> **The task**: A verbatim reproduction of the lines below, from the line containing "The image size is (343, 267)." through the line containing "Task: Click the Toyota Gazoo Racing logo", both ends included, is the whole required output.

[Stored items]
══════
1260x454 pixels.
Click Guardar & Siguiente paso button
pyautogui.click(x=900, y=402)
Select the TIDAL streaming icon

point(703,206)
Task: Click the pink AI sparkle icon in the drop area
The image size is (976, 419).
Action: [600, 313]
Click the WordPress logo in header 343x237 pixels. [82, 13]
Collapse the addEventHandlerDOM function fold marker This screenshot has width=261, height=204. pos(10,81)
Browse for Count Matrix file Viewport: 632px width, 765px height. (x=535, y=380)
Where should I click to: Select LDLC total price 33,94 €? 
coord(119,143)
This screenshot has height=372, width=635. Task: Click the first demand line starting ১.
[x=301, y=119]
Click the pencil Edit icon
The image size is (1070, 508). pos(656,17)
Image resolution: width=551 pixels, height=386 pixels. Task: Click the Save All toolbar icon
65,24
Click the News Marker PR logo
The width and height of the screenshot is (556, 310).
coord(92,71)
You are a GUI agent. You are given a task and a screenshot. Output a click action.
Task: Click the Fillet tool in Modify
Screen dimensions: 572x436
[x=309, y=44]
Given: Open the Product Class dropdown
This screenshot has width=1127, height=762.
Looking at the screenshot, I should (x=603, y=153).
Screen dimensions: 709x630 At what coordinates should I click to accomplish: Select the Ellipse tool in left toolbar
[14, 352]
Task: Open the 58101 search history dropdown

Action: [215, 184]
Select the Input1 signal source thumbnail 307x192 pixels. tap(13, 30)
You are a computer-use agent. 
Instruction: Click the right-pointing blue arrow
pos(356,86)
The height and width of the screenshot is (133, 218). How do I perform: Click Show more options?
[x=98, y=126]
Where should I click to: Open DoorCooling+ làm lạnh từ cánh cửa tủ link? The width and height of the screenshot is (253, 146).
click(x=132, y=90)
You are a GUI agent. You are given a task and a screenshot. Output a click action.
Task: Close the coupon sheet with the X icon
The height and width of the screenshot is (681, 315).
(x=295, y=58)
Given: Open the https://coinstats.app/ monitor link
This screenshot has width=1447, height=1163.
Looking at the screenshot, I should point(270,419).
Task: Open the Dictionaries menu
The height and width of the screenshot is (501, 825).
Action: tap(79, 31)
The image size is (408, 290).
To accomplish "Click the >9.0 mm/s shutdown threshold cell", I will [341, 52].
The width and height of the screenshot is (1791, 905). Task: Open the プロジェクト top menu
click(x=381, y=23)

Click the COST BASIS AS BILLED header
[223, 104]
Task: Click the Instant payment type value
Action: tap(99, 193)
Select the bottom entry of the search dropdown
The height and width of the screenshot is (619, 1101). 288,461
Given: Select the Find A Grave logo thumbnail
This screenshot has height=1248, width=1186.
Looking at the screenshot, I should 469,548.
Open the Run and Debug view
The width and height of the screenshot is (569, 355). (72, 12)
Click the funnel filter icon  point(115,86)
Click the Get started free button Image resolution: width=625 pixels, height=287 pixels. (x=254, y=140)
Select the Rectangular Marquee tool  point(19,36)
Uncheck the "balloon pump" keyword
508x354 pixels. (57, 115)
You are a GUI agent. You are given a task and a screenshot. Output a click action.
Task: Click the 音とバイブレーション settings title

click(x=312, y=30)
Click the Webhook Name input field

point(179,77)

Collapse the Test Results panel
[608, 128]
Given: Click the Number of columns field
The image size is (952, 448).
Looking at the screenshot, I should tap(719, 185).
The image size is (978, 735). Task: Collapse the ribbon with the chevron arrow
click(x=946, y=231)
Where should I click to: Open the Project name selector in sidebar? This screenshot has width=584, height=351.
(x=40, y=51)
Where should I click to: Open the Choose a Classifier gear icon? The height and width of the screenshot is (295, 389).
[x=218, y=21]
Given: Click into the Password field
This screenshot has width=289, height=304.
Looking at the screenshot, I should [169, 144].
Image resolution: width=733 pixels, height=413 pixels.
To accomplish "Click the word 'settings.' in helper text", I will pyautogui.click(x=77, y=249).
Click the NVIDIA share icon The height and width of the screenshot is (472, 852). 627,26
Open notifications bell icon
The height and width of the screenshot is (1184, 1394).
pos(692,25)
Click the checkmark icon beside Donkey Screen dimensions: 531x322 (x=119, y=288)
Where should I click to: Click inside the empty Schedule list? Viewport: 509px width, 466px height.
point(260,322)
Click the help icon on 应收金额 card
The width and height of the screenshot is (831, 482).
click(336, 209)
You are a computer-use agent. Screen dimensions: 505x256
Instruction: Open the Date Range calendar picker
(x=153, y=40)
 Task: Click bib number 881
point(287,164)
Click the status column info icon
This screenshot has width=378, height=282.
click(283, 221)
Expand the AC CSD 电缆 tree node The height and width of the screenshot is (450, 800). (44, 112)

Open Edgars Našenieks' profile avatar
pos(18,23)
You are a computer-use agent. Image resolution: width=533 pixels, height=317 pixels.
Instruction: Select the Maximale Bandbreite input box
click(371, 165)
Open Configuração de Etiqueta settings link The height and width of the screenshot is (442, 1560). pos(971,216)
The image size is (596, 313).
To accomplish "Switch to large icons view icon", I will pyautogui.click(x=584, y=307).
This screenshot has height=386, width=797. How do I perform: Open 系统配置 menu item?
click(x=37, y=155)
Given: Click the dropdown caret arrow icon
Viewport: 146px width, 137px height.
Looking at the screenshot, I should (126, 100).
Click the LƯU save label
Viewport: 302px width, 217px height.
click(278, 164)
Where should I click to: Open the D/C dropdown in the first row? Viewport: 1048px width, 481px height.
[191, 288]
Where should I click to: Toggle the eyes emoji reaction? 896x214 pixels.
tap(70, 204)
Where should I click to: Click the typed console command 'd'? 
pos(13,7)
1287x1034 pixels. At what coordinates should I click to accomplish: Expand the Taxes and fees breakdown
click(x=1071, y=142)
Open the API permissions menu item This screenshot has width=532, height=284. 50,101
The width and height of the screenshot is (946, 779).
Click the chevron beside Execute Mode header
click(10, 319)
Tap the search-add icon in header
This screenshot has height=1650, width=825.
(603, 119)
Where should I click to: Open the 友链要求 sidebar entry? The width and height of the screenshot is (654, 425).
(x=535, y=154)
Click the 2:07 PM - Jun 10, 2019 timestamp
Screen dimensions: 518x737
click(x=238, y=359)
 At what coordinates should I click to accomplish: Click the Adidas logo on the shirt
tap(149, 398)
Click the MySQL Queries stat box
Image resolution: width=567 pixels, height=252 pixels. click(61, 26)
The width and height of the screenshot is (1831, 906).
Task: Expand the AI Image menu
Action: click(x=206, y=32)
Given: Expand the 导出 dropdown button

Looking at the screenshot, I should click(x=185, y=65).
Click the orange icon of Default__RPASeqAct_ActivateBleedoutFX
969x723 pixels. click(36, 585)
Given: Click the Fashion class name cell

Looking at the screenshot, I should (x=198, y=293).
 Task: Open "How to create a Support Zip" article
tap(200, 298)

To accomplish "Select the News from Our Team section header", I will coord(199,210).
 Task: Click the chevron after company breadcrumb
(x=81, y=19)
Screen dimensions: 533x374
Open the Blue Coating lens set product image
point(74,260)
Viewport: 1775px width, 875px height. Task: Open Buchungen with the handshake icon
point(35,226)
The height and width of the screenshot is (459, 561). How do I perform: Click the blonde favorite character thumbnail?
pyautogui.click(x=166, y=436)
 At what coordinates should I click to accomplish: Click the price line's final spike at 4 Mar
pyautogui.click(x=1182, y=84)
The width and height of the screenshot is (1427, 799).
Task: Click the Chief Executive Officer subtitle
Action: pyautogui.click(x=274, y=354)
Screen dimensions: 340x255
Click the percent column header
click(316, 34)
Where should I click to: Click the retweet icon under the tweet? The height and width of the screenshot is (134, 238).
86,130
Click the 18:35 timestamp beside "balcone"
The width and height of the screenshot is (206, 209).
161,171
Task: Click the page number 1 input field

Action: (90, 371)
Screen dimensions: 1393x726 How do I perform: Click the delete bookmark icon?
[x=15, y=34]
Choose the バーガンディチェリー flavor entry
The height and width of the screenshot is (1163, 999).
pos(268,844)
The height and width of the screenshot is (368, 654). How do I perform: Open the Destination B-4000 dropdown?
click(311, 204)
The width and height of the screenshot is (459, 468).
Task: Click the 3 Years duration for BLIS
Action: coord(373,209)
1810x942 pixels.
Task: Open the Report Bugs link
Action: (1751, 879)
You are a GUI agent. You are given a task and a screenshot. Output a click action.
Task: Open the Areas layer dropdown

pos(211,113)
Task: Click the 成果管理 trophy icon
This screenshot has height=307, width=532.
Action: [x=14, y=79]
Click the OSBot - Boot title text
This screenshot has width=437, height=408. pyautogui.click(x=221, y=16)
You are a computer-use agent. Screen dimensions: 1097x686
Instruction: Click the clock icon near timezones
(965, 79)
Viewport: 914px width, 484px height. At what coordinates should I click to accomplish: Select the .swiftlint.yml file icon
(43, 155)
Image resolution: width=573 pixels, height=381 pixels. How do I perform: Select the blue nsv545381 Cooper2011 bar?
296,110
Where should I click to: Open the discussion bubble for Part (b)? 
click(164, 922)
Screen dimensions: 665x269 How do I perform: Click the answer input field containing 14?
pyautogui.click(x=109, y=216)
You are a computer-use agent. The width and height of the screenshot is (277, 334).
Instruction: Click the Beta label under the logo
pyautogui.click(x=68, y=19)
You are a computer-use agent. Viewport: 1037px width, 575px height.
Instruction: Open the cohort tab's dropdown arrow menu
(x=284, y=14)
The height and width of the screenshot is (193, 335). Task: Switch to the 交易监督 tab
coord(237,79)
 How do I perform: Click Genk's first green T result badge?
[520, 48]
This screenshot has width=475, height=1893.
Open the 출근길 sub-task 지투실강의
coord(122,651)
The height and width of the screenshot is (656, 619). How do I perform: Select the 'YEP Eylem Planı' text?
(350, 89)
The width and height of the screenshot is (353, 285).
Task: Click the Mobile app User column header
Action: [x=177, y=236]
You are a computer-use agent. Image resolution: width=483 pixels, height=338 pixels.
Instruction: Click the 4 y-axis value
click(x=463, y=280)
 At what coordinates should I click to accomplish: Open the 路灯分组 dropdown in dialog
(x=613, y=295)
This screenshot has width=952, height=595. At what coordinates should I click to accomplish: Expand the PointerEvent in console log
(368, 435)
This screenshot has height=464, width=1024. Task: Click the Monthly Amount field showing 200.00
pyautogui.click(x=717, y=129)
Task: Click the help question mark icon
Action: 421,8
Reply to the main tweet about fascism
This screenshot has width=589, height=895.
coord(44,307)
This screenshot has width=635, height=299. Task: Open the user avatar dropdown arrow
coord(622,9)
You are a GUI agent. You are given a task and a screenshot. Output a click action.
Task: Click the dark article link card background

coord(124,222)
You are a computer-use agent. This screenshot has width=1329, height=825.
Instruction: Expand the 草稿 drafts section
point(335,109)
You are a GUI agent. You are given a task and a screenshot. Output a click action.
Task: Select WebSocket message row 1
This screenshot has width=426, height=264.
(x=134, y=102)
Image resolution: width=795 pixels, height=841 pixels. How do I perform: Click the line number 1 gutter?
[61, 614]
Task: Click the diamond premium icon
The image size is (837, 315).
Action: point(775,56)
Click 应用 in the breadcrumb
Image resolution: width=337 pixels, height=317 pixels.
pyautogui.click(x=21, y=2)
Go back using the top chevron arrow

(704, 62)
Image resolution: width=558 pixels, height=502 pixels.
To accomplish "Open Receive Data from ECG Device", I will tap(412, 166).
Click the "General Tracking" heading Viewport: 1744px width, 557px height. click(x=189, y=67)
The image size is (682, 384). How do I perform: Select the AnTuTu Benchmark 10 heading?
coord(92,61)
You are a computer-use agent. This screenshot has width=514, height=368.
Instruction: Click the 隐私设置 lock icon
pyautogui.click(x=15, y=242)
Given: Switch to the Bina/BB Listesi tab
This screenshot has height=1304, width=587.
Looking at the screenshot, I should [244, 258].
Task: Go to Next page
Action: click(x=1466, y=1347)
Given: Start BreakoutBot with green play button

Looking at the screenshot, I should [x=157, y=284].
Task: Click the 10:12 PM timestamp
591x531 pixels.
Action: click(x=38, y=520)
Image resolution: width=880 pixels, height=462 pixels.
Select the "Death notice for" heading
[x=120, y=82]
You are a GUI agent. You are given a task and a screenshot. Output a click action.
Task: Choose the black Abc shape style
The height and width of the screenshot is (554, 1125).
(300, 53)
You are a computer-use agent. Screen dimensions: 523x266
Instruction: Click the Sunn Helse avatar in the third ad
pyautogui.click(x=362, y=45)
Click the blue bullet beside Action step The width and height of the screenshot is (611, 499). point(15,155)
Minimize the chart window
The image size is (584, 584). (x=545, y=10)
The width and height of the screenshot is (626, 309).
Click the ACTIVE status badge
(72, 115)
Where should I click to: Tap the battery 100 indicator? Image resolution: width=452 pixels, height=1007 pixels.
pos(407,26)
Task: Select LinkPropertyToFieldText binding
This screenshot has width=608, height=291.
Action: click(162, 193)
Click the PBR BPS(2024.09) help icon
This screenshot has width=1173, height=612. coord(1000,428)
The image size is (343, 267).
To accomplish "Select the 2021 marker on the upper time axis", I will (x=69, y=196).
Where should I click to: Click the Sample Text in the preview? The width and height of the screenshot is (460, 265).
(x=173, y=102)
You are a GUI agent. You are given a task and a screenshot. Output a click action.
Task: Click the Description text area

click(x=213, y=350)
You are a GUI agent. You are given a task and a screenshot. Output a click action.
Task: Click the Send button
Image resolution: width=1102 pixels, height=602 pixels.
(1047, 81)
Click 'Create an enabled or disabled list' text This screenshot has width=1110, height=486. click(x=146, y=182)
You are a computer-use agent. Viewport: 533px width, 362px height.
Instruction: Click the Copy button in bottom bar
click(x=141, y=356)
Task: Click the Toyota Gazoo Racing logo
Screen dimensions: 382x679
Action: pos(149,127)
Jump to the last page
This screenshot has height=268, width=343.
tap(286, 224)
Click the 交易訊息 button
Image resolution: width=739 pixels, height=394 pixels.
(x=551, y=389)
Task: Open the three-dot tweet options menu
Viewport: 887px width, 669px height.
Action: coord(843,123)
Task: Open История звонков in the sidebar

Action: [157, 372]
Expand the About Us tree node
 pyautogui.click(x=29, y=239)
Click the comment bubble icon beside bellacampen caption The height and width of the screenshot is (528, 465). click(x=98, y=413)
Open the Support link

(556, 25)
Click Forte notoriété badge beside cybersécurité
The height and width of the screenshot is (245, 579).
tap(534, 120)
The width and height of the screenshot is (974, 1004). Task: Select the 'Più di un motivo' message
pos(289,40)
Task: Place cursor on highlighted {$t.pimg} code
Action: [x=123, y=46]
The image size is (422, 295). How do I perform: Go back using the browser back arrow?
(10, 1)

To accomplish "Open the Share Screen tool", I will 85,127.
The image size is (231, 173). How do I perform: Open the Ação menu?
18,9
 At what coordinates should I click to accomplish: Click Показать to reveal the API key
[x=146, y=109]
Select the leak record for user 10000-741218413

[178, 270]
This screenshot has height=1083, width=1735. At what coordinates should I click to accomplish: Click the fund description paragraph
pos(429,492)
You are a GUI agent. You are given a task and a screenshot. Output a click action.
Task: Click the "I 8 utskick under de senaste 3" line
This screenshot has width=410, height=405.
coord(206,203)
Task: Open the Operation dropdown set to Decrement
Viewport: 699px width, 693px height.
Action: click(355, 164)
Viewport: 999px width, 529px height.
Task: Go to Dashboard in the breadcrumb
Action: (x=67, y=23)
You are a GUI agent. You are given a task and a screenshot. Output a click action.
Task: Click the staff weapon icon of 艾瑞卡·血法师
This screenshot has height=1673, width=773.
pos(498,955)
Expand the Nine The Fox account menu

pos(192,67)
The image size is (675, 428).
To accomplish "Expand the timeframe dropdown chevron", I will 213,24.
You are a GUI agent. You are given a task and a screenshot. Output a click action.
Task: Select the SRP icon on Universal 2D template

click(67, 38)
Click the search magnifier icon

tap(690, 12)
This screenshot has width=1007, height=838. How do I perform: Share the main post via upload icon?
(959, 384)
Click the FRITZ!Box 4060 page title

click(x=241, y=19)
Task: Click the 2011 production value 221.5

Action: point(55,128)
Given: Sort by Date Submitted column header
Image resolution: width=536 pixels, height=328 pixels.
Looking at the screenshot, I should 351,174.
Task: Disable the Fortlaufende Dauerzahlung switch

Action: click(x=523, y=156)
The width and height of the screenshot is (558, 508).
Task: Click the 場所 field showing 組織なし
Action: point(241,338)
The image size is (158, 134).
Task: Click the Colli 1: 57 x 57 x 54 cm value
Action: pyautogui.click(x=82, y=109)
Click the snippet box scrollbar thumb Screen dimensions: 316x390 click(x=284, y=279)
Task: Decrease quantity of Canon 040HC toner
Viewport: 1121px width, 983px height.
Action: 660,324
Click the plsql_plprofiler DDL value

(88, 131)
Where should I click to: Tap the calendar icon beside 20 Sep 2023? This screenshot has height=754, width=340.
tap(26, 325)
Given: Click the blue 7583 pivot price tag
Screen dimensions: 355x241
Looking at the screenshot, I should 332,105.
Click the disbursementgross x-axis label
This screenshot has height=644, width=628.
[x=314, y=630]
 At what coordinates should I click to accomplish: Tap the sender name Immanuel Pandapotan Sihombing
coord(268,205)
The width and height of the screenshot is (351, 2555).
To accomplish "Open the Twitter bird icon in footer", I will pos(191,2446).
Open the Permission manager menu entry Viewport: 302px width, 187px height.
══════
> **Answer section**:
The image size is (343, 267).
To accomplish "Select the 2021 marker on the upper time axis", I will (x=69, y=196).
Where should I click to: Click the Sample Text in the preview? The width and height of the screenshot is (460, 265).
(x=173, y=102)
You are a GUI agent. You are given a task and a screenshot. Output a click action.
Task: Click the Description text area

click(x=213, y=350)
You are a GUI agent. You are given a task and a screenshot. Output a click action.
Task: Click the Send button
Image resolution: width=1102 pixels, height=602 pixels.
(1047, 81)
Click 'Create an enabled or disabled list' text This screenshot has width=1110, height=486. click(x=146, y=182)
You are a computer-use agent. Viewport: 533px width, 362px height.
Instruction: Click the Copy button in bottom bar
click(x=141, y=356)
Task: Click the Toyota Gazoo Racing logo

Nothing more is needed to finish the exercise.